■ Material provided:
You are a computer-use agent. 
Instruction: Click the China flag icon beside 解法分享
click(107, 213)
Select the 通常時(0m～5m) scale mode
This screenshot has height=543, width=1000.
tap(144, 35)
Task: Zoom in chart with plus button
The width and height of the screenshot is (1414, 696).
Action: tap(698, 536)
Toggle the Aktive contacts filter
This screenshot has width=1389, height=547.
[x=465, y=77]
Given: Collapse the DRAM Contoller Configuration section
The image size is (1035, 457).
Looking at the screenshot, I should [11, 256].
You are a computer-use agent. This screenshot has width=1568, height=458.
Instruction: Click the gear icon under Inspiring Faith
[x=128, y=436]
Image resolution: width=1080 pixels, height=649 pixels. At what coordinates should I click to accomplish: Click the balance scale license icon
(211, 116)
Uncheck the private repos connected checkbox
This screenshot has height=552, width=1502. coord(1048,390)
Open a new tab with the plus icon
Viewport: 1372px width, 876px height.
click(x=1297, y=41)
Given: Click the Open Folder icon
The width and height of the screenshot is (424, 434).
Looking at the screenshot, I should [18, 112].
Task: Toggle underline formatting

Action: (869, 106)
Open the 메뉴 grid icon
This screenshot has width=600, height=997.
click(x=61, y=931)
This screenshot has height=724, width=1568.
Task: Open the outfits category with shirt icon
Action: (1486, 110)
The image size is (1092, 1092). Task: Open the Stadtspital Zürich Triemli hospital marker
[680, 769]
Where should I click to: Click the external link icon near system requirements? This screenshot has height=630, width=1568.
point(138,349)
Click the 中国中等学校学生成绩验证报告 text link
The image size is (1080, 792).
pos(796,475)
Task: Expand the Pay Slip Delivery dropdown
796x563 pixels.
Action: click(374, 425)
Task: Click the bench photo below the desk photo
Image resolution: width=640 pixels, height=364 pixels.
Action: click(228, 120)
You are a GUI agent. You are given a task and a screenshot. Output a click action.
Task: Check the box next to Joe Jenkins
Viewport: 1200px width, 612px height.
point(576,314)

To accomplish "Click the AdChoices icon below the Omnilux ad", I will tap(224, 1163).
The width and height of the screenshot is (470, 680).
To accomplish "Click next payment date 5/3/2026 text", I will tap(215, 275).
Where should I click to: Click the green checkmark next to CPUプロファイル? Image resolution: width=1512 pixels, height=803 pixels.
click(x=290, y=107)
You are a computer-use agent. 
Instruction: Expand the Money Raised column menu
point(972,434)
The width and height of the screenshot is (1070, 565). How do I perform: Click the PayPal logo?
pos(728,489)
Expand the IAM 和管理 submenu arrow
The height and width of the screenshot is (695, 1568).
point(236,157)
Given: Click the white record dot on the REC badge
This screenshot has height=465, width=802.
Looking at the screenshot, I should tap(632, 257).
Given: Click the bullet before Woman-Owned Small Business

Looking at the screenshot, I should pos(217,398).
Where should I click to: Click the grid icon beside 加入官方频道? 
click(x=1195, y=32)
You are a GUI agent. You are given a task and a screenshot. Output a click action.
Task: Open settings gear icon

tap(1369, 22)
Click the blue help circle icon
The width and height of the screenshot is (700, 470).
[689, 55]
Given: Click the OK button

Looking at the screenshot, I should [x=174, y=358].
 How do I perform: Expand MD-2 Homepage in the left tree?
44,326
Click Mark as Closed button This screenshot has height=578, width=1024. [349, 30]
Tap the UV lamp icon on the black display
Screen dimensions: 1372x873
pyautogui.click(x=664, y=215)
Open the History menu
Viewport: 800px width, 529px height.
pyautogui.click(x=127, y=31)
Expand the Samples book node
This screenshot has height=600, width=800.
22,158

■ What needs to be done:
Each of the records shown above needs to be repeated exactly.

■ Solution to the problem:
You are a computer-use agent. 
Instruction: Click the China flag icon beside 解法分享
click(107, 213)
Select the 通常時(0m～5m) scale mode
This screenshot has height=543, width=1000.
tap(144, 35)
Task: Zoom in chart with plus button
The width and height of the screenshot is (1414, 696).
Action: tap(698, 536)
Toggle the Aktive contacts filter
This screenshot has width=1389, height=547.
[x=465, y=77]
Given: Collapse the DRAM Contoller Configuration section
The image size is (1035, 457).
Looking at the screenshot, I should [11, 256].
You are a computer-use agent. This screenshot has width=1568, height=458.
Instruction: Click the gear icon under Inspiring Faith
[x=128, y=436]
Image resolution: width=1080 pixels, height=649 pixels. At what coordinates should I click to accomplish: Click the balance scale license icon
(211, 116)
Uncheck the private repos connected checkbox
This screenshot has height=552, width=1502. coord(1048,390)
Open a new tab with the plus icon
Viewport: 1372px width, 876px height.
click(x=1297, y=41)
Given: Click the Open Folder icon
The width and height of the screenshot is (424, 434).
Looking at the screenshot, I should [18, 112].
Task: Toggle underline formatting

Action: (869, 106)
Open the 메뉴 grid icon
This screenshot has width=600, height=997.
click(x=61, y=931)
This screenshot has height=724, width=1568.
Task: Open the outfits category with shirt icon
Action: (1486, 110)
The image size is (1092, 1092). Task: Open the Stadtspital Zürich Triemli hospital marker
[680, 769]
Where should I click to: Click the external link icon near system requirements? This screenshot has height=630, width=1568.
point(138,349)
Click the 中国中等学校学生成绩验证报告 text link
The image size is (1080, 792).
pos(796,475)
Task: Expand the Pay Slip Delivery dropdown
796x563 pixels.
Action: click(374, 425)
Task: Click the bench photo below the desk photo
Image resolution: width=640 pixels, height=364 pixels.
Action: click(228, 120)
You are a GUI agent. You are given a task and a screenshot. Output a click action.
Task: Check the box next to Joe Jenkins
Viewport: 1200px width, 612px height.
point(576,314)

To accomplish "Click the AdChoices icon below the Omnilux ad", I will tap(224, 1163).
The width and height of the screenshot is (470, 680).
To accomplish "Click next payment date 5/3/2026 text", I will tap(215, 275).
Where should I click to: Click the green checkmark next to CPUプロファイル? Image resolution: width=1512 pixels, height=803 pixels.
click(x=290, y=107)
You are a computer-use agent. 
Instruction: Expand the Money Raised column menu
point(972,434)
The width and height of the screenshot is (1070, 565). How do I perform: Click the PayPal logo?
pos(728,489)
Expand the IAM 和管理 submenu arrow
The height and width of the screenshot is (695, 1568).
point(236,157)
Given: Click the white record dot on the REC badge
This screenshot has height=465, width=802.
Looking at the screenshot, I should tap(632, 257).
Given: Click the bullet before Woman-Owned Small Business

Looking at the screenshot, I should pos(217,398).
Where should I click to: Click the grid icon beside 加入官方频道? 
click(x=1195, y=32)
You are a GUI agent. You are given a task and a screenshot. Output a click action.
Task: Open settings gear icon

tap(1369, 22)
Click the blue help circle icon
The width and height of the screenshot is (700, 470).
[689, 55]
Given: Click the OK button

Looking at the screenshot, I should [x=174, y=358].
 How do I perform: Expand MD-2 Homepage in the left tree?
44,326
Click Mark as Closed button This screenshot has height=578, width=1024. [349, 30]
Tap the UV lamp icon on the black display
Screen dimensions: 1372x873
pyautogui.click(x=664, y=215)
Open the History menu
Viewport: 800px width, 529px height.
pyautogui.click(x=127, y=31)
Expand the Samples book node
This screenshot has height=600, width=800.
22,158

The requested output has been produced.